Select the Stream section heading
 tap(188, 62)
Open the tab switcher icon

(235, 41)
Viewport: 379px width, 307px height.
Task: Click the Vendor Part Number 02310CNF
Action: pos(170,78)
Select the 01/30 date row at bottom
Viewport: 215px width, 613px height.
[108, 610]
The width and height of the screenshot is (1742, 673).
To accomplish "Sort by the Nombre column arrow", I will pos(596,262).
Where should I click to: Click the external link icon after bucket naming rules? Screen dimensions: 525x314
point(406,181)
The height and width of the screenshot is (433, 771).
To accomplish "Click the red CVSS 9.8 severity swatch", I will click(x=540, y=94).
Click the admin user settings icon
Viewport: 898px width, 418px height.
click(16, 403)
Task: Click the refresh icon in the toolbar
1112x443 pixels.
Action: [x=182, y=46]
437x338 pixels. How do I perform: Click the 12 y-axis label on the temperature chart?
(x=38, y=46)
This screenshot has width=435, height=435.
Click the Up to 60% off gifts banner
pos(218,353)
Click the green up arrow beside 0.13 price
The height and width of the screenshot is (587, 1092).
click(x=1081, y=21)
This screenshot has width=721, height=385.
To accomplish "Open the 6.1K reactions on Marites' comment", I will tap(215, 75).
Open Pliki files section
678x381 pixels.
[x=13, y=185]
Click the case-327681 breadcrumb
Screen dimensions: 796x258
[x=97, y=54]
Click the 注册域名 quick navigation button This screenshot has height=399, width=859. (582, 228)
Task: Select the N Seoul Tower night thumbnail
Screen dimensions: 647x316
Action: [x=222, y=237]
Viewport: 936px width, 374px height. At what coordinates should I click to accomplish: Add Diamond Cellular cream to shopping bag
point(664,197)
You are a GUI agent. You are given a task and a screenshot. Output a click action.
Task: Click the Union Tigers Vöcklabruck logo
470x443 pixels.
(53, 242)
=======
*What is asked*
Reproduce, without any change, the rows above from the line containing "Task: Click the refresh icon in the toolbar" through the last line of the rows.

*Reply to the task*
Task: Click the refresh icon in the toolbar
1112x443 pixels.
Action: [x=182, y=46]
437x338 pixels. How do I perform: Click the 12 y-axis label on the temperature chart?
(x=38, y=46)
This screenshot has width=435, height=435.
Click the Up to 60% off gifts banner
pos(218,353)
Click the green up arrow beside 0.13 price
The height and width of the screenshot is (587, 1092).
click(x=1081, y=21)
This screenshot has width=721, height=385.
To accomplish "Open the 6.1K reactions on Marites' comment", I will tap(215, 75).
Open Pliki files section
678x381 pixels.
[x=13, y=185]
Click the case-327681 breadcrumb
Screen dimensions: 796x258
[x=97, y=54]
Click the 注册域名 quick navigation button This screenshot has height=399, width=859. (582, 228)
Task: Select the N Seoul Tower night thumbnail
Screen dimensions: 647x316
Action: [x=222, y=237]
Viewport: 936px width, 374px height. At what coordinates should I click to accomplish: Add Diamond Cellular cream to shopping bag
point(664,197)
You are a GUI agent. You are given a task and a screenshot. Output a click action.
Task: Click the Union Tigers Vöcklabruck logo
470x443 pixels.
(53, 242)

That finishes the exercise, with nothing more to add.